▶ **Goal of the exercise**
Your answer should be the line that contains "You are a GUI" and each line after it, restated word for word through the final line of the entries.

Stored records
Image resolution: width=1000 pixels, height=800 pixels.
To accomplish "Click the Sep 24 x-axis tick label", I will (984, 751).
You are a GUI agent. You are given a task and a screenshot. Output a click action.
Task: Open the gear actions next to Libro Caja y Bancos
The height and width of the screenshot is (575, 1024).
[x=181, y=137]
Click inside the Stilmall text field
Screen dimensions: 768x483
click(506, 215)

▶ **Response below**
You are a GUI agent. You are given a task and a screenshot. Output a click action.
Task: Open the gear actions next to Libro Caja y Bancos
The height and width of the screenshot is (575, 1024).
[x=181, y=137]
Click inside the Stilmall text field
Screen dimensions: 768x483
click(506, 215)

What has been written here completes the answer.